JPH09331667A - Linear induction motor - Google Patents

Abstract

PROBLEM TO BE SOLVED: To miniaturize a linear induction motor, by changing the sizes of the two coil-end portions present on both the side surfaces of its primary side to select their dimensional relation adequately. SOLUTION: When an inside crossover line 6 is provided in the inner side of a lateral-U-shaped frame 4, an outside coil-end width CO1 is made smaller than an inside coil-end width CI1. Since only one primary side portion affecting the width of a secondary conductor 5 is the outside coil-end width CO1 and it is made smaller than the width CI1 by the width of the inside crossover line 6, the width of the secondary conductor 5 can be reduced. Thereby, the build of the whole of a linear motor can be made small and its price can be made low too, because the reduction of the width of the secondary conductor 5 affects largely the build and price of the whole of the linear motor when the length of the secondary conductor 5 is made large.

Description

Detailed Description of the Invention

[0001]

BACKGROUND OF THE INVENTION 1. Field of the Invention The present invention relates to a linear induction motor, and more particularly to a linear induction motor for driving an elevator.

[0002]

2. Description of the Related Art Conventional linear induction motors used for long-stroke applications such as elevators are disclosed in, for example, Japanese Unexamined Patent Publication No.
As described in Japanese Patent No. 24772, the primary side is a movable side, the secondary conductor is laid and fixed over the entire process, and the secondary conductor is sandwiched between the two-sided primary side.
The primary side is held by a U-shaped frame. Also,
The primary side includes a coil and a core, and the coil is wound around the core so as to circulate the area of one pole in order to generate a magnetic flux. That is, the coil is wound through the slot portion of the core and the space on the side surface of the core. The coil in the space on the side surface of the core is generally called a coil end.

[0003]

By the way, the thrust of the linear motor is generated in the portion of the secondary conductor where the main magnetic flux from the primary side interlinks. Then, the main magnetic flux is generated from the core on the primary side. For this reason, it goes without saying that the coil end is a portion that does not contribute to the thrust, and it is important to reduce the size of the coil end to reduce the size of the linear motor. In the conventional example, there is no particular description about the structure of the coil end portion on the primary side, and no study on the coil end portion has been made.

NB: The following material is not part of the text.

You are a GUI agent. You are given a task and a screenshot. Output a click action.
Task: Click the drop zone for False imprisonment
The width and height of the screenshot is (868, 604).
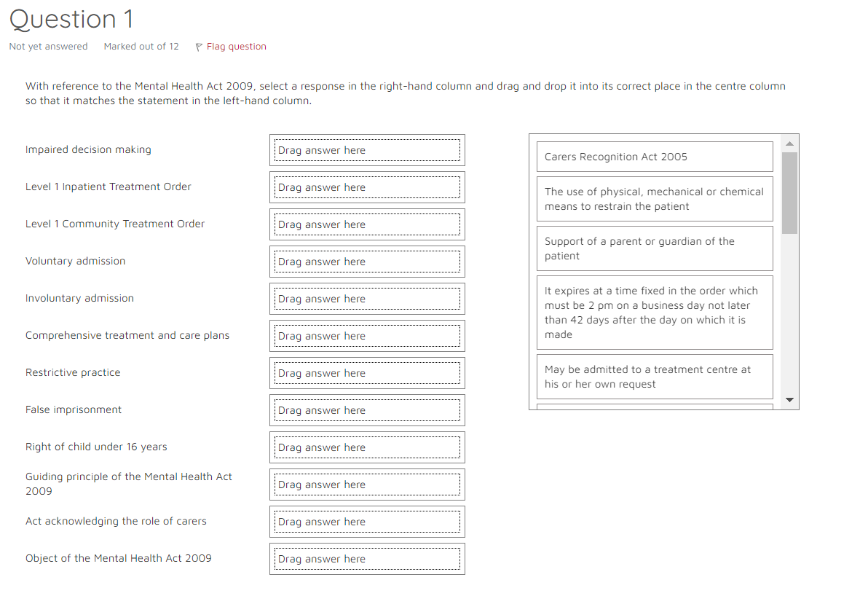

The object of the present invention is to provide two sides on the primary side.
By changing the size of the two coil end portions and appropriately selecting the magnitude relationship, the size of the linear induction motor can be reduced.

[0005]

SUMMARY OF THE INVENTION The above problem is a linear induction motor having a primary side made of a magnetic material core and a coil made of a conductive material and a secondary side conductor facing each other through a gap, and having a coil end on the primary side. This can be solved by varying the dimensions of. In addition, it is a linear induction motor of both sides primary consisting of a magnetic conductor core and a primary side consisting of a coil of conductive material and a secondary conductor facing each other through a gap, the primary side being held by a U-shaped frame, This is solved by making the coil end on the back side of the U-shaped frame different from the coil end on the release side of the U-shaped frame.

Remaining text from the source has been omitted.